Reading passage:
Integrating fire systems with HVAC controls

With building sophistication comes the need for a BAS to allow for nearly seamless operation of various interrelated equipment.

By Craig Studer, PE, Arup, Chicago July 13, 2012

The bigger the building, the more sophisticated the building systems become. With the advent of smart building technology, heating, cooling, electrical, lighting, security, and other systems need monitoring and intercommunication for optimized efficiency and operation. With sophistication comes the need for a BAS to allow for nearly seamless operation of various interrelated equipment. Each manufacturer’s BAS has its own protocol for monitoring conditions and communicating operational directives to maintain the proper building environment and efficiency.

Like a BAS, fire protection and life safety systems have evolved into sophisticated computer-based systems, requiring the use of a fire detection and alarm system control panel to allow monitoring, communication, and proper operation when an emergency arises. Often fire protection and life safety systems must interact with other building systems to provide a proper level of protection.

While the fire alarm system is fully capable of performing the necessary actions to accomplish the building systems’ responses, there can be some efficiencies accomplished by using the BAS, including minimizing additional equipment, expediting system acceptance testing, reducing installation costs, sharing, and consolidating information at a central location where the mechanical equipment can be precisely monitored during emergency incidents.

Smoke control systems are a good example of the marriage of building mechanical systems with fire protection/life safety systems. Fans are starting or stopping; dampers are opening or closing; doors are closing, opening, or unlocking; elevators are being recalled. Both the BAS and fire alarm systems have jobs to do, but, like dancing, someone has to lead. It seems that the BAS is the natural choice under these circumstances, but there are issues that must be recognized and reconciled.

Systems integration

There are several things to consider when determining whether a BAS should be used to control the smoke control system. One would be the ability of the various systems that normally have independent network communications to have a common communications. It is advantageous to have the fire alarm system, BAS, and other related systems share a common infrastructure network to facilitate communication and redundancy. This also can have the benefit of cost savings.

Another consideration is the acceptability of the BAS to control the smoke control system operation. The International Building Code (IBC) has been adopted by a large portion of the United States. IBC Section 909 covers smoke control systems, including where they are required, the procedures for determining system parameters, the acceptable methods that may be used to accomplish smoke control, and the requirements to document the system’s actual performance. It recognizes that the smoke control system is a life safety system and must maintain the same high level of reliability required for any type of fire protection or life safety system.

IBC Section 909 requires smoke control systems to be initiated by sprinkler system or smoke detection system operation. It also requires systems providing control input or output to the mechanical smoke control systems to comply with Section 907, Fire Alarm and Detection Systems, and NFPA 72, National Fire Alarm and Signaling Code. Most importantly, it states that such systems must be equipped with a control unit that complies with UL 864 and has to be listed as smoke control equipment.

(Dataset rows)
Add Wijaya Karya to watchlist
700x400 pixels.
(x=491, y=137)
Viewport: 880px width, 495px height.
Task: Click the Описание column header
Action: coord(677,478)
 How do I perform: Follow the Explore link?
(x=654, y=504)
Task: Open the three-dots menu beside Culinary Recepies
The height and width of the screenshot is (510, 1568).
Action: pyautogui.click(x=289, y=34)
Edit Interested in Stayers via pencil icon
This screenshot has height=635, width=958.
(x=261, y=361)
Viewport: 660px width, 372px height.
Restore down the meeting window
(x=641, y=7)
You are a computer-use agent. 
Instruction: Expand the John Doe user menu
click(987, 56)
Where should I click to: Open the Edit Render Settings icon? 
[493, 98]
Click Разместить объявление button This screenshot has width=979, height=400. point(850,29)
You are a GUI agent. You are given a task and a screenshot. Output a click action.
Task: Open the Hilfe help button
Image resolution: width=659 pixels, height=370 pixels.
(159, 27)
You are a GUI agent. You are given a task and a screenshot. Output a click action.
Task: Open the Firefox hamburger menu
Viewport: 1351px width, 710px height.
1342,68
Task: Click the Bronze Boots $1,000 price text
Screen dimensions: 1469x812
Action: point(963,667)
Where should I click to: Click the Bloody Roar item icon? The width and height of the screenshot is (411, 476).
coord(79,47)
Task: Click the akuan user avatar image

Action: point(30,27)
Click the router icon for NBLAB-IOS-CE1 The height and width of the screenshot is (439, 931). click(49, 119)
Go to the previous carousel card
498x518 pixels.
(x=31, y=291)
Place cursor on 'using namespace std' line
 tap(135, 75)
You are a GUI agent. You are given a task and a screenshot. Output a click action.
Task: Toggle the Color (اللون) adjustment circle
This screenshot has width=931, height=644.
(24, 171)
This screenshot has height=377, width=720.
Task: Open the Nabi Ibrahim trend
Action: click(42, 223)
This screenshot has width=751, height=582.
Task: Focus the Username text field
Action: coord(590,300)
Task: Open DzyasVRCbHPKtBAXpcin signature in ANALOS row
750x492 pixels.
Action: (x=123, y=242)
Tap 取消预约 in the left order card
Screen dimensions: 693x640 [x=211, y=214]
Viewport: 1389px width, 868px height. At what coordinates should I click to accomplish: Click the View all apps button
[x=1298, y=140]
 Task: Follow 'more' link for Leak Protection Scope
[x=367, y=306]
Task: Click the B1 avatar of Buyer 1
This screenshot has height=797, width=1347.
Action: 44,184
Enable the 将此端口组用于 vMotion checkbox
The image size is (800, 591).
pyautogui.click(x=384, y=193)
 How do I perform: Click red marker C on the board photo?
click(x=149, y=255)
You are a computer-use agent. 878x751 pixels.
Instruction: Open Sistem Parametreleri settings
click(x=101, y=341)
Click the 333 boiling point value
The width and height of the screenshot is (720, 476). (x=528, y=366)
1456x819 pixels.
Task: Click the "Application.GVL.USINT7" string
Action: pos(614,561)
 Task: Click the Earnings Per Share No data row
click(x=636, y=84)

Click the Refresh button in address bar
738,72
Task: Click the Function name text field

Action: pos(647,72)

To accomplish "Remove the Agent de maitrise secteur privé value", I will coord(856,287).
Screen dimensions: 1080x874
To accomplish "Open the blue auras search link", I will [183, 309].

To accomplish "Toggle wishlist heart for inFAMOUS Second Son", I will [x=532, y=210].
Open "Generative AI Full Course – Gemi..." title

What to do:
- 1) In the article on integrating fire systems with HVAC controls, list the building systems named in the sentence starting "With the advent of smart building technology."
- 2) Copy out the stretch of the article on integrating fire systems with HVAC controls from "Systems integration" through "of cost savings.", swapping "redundancy" for "backup".
- 3) Finish out the next part of the article on integrating fire systems with HVAC controls, picking up after its last sentence.

Outputs:
- 1) heating, cooling, electrical, lighting, security

- 2)
Systems integration

There are several things to consider when determining whether a BAS should be used to control the smoke control system. One would be the ability of the various systems that normally have independent network communications to have a common communications. It is advantageous to have the fire alarm system, BAS, and other related systems share a common infrastructure network to facilitate communication and backup. This also can have the benefit of cost savings.

- 3)
UL 864 requirements address control units and accessories used for many NFPA standards, including NFPA 72 and NFPA 92, Standard for Smoke-Control Systems. (Note: 92A and 92B have been combined in the 2012 edition to a single standard: NFPA 92, Standard for Smoke Control Systems.) Each system is tested by UL, which then lists the complying equipment under the “UUKL” designation in its product directory. The BAS must meet these requirements and be listed in order to control a smoke control system.

In addition to listed components, the BAS must comply with NFPA 72 requirements such as circuit type, reliability, wiring arrangements, and limitations and they must be used by the BAS for all portions related to the smoke control system.

The smoke control system may consist of equipment that will be used as part of the normal HVAC system. The equipment includes supply fans, exhaust fans, their associated dampers and variable air volume (VAV) boxes, as well as ductwork. Where buildings include parking levels, garage exhaust fans used for removing carbon monoxide from vehicle exhaust may be used under fire conditions. This system must be controlled to place all equipment into the proper configuration for smoke control sequences, such as the operation of a sprinkler system.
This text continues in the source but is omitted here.